## TASK OBJECTIVE:
The reply should consist of one number, the count of lines below in which the word "agent" appears.

## RECORDS FOR THIS EXERCISE:
BEGIN

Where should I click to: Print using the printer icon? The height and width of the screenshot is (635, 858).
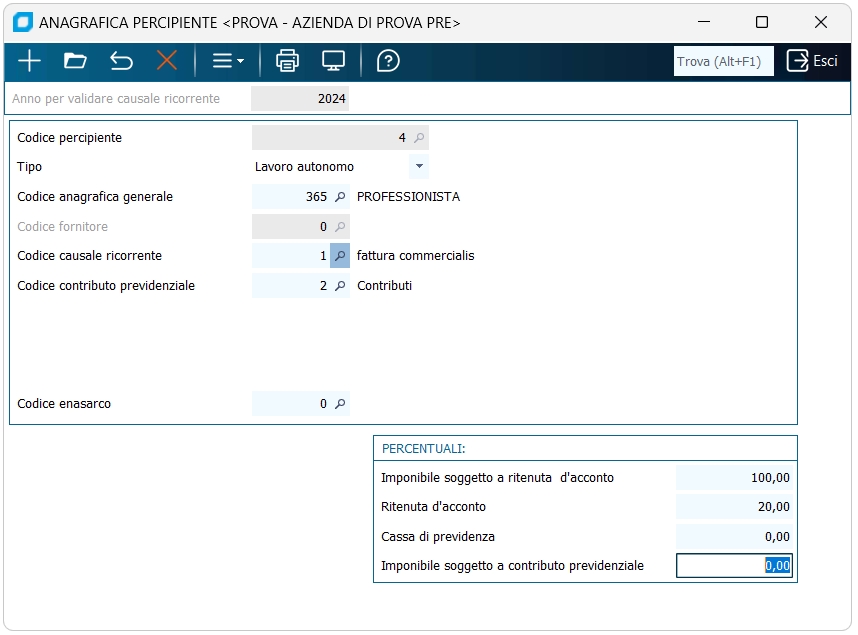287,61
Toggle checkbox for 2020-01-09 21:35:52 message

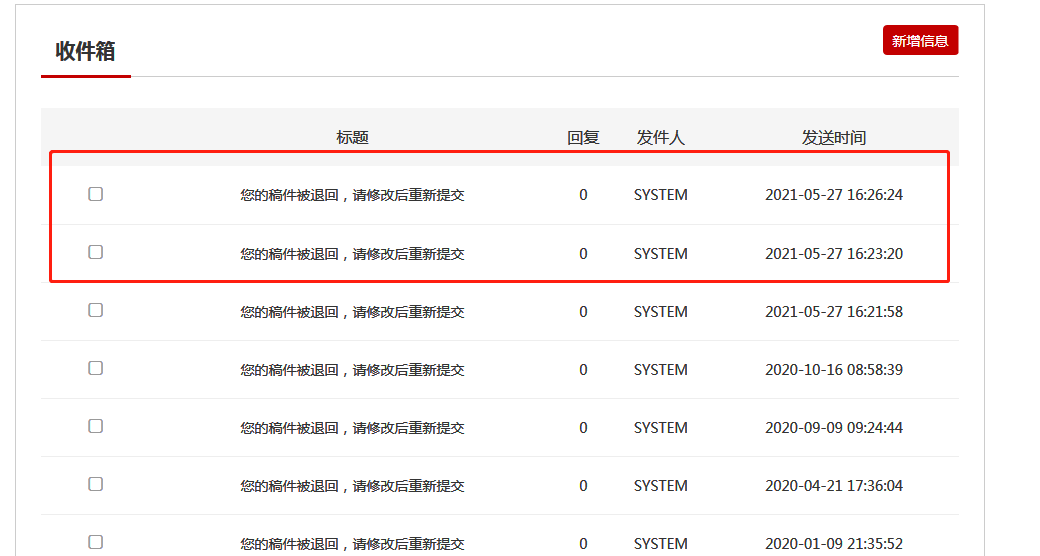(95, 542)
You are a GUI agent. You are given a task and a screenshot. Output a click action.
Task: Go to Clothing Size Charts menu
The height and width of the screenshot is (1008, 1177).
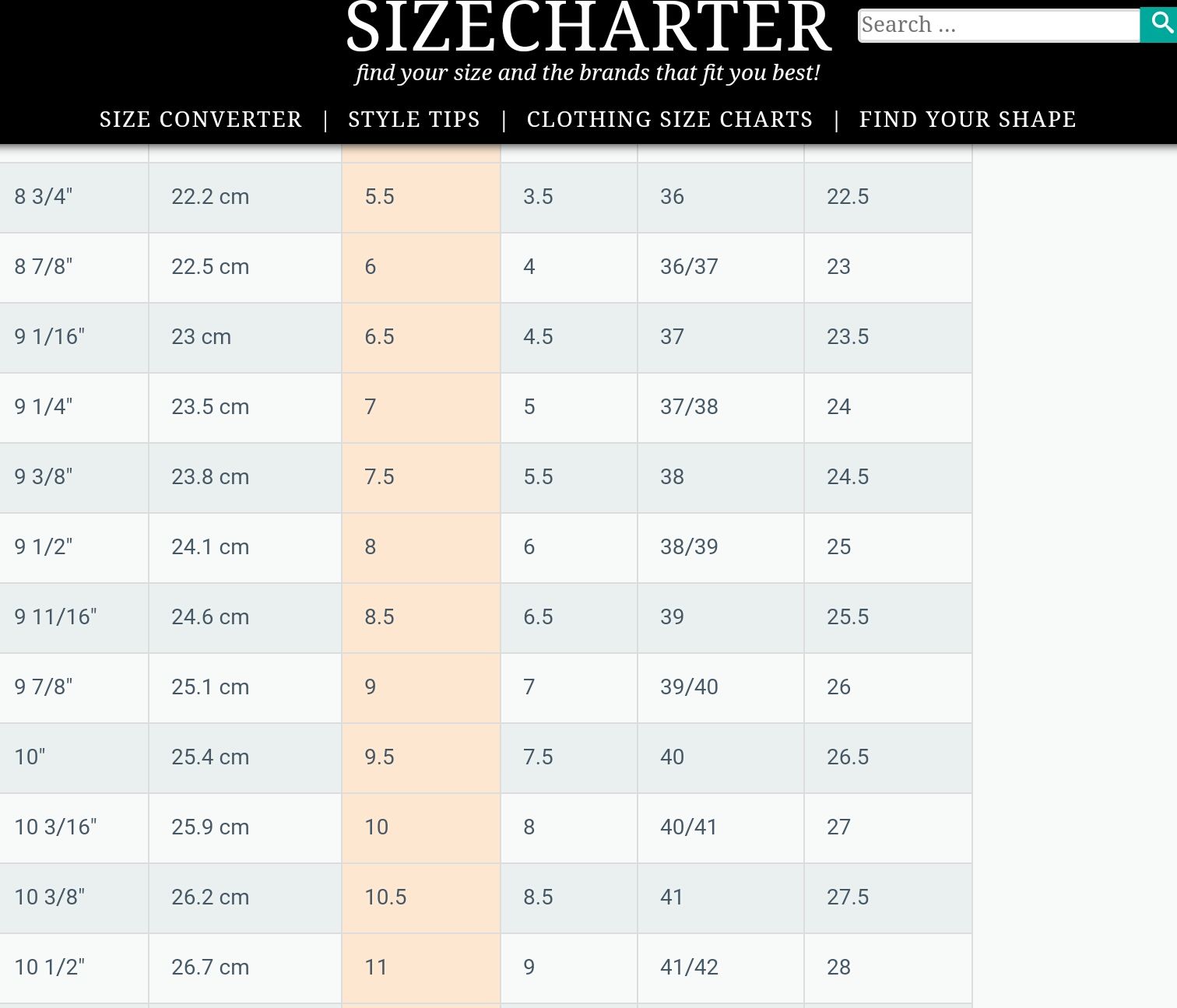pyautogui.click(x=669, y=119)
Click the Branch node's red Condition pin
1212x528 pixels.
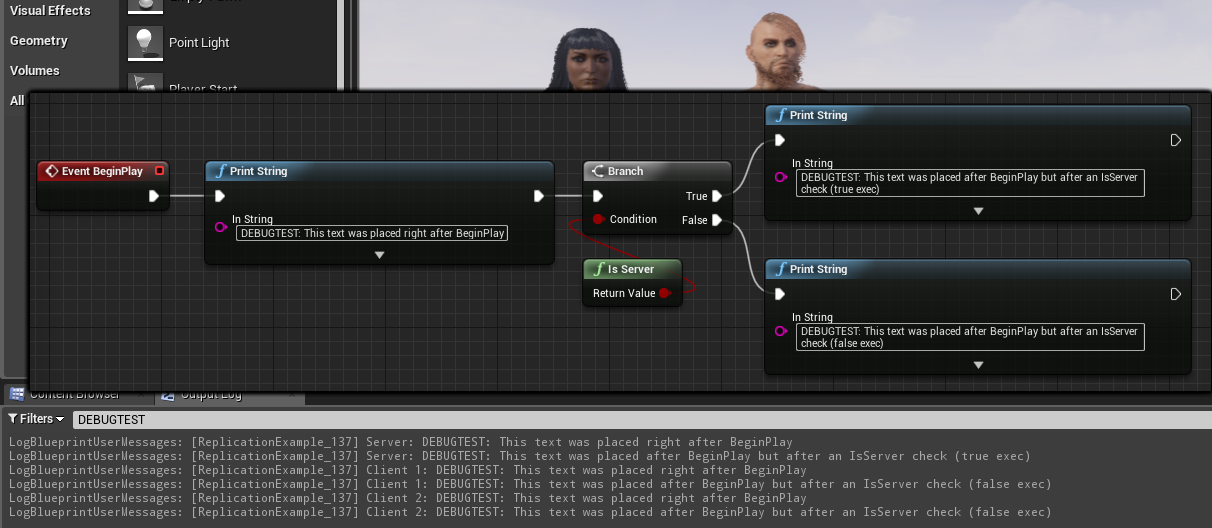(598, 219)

END
BEGIN

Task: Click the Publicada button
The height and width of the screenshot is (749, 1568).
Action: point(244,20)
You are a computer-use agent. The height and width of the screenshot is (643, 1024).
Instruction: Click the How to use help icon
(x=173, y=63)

END
BEGIN

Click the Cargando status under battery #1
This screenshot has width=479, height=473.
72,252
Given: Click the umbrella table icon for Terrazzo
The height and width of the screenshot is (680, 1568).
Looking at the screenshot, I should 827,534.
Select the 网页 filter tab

END

## RESPONSE TO THIS TASK:
2